• _Given problem_
Copy every item below line for line, reproducing each one without changes.

• _Given entries_
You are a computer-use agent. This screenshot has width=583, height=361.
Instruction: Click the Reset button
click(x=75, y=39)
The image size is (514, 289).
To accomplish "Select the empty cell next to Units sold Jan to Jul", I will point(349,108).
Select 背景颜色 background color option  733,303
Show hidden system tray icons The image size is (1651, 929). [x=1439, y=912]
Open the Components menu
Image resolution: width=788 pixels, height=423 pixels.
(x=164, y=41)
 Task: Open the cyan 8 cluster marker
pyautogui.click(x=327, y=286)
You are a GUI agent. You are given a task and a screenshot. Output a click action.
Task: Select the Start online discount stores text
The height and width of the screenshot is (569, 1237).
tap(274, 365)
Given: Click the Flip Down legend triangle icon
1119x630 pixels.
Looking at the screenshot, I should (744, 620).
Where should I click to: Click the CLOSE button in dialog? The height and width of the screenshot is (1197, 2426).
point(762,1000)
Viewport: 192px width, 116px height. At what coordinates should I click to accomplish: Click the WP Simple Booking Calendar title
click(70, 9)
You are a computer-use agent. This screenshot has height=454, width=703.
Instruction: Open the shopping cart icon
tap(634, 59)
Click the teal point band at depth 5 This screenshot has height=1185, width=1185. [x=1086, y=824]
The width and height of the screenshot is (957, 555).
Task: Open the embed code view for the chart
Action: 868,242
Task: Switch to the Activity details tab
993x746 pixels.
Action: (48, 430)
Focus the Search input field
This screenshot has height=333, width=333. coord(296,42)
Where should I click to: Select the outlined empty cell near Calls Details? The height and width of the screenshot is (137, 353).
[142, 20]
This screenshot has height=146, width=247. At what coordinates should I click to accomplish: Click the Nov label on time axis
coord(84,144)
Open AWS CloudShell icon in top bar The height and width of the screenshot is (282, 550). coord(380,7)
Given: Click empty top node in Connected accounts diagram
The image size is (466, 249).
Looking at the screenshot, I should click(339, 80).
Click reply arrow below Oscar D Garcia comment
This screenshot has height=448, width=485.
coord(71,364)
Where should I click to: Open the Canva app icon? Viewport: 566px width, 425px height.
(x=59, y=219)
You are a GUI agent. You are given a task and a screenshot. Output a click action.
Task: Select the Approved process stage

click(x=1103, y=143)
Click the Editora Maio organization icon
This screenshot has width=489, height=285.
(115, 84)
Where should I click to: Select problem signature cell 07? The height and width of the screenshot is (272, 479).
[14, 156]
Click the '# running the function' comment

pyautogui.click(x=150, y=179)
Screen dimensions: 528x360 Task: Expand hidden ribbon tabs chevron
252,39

• _Solution for this exercise_
You are a computer-use agent. This screenshot has width=583, height=361.
Instruction: Click the Reset button
click(x=75, y=39)
The image size is (514, 289).
To accomplish "Select the empty cell next to Units sold Jan to Jul", I will point(349,108).
Select 背景颜色 background color option  733,303
Show hidden system tray icons The image size is (1651, 929). [x=1439, y=912]
Open the Components menu
Image resolution: width=788 pixels, height=423 pixels.
(x=164, y=41)
 Task: Open the cyan 8 cluster marker
pyautogui.click(x=327, y=286)
You are a GUI agent. You are given a task and a screenshot. Output a click action.
Task: Select the Start online discount stores text
The height and width of the screenshot is (569, 1237).
tap(274, 365)
Given: Click the Flip Down legend triangle icon
1119x630 pixels.
Looking at the screenshot, I should (744, 620).
Where should I click to: Click the CLOSE button in dialog? The height and width of the screenshot is (1197, 2426).
point(762,1000)
Viewport: 192px width, 116px height. At what coordinates should I click to accomplish: Click the WP Simple Booking Calendar title
click(70, 9)
You are a computer-use agent. This screenshot has height=454, width=703.
Instruction: Open the shopping cart icon
tap(634, 59)
Click the teal point band at depth 5 This screenshot has height=1185, width=1185. [x=1086, y=824]
The width and height of the screenshot is (957, 555).
Task: Open the embed code view for the chart
Action: 868,242
Task: Switch to the Activity details tab
993x746 pixels.
Action: (48, 430)
Focus the Search input field
This screenshot has height=333, width=333. coord(296,42)
Where should I click to: Select the outlined empty cell near Calls Details? The height and width of the screenshot is (137, 353).
[142, 20]
This screenshot has height=146, width=247. At what coordinates should I click to accomplish: Click the Nov label on time axis
coord(84,144)
Open AWS CloudShell icon in top bar The height and width of the screenshot is (282, 550). coord(380,7)
Given: Click empty top node in Connected accounts diagram
The image size is (466, 249).
Looking at the screenshot, I should click(339, 80).
Click reply arrow below Oscar D Garcia comment
This screenshot has height=448, width=485.
coord(71,364)
Where should I click to: Open the Canva app icon? Viewport: 566px width, 425px height.
(x=59, y=219)
You are a GUI agent. You are given a task and a screenshot. Output a click action.
Task: Select the Approved process stage

click(x=1103, y=143)
Click the Editora Maio organization icon
This screenshot has width=489, height=285.
(115, 84)
Where should I click to: Select problem signature cell 07? The height and width of the screenshot is (272, 479).
[14, 156]
Click the '# running the function' comment

pyautogui.click(x=150, y=179)
Screen dimensions: 528x360 Task: Expand hidden ribbon tabs chevron
252,39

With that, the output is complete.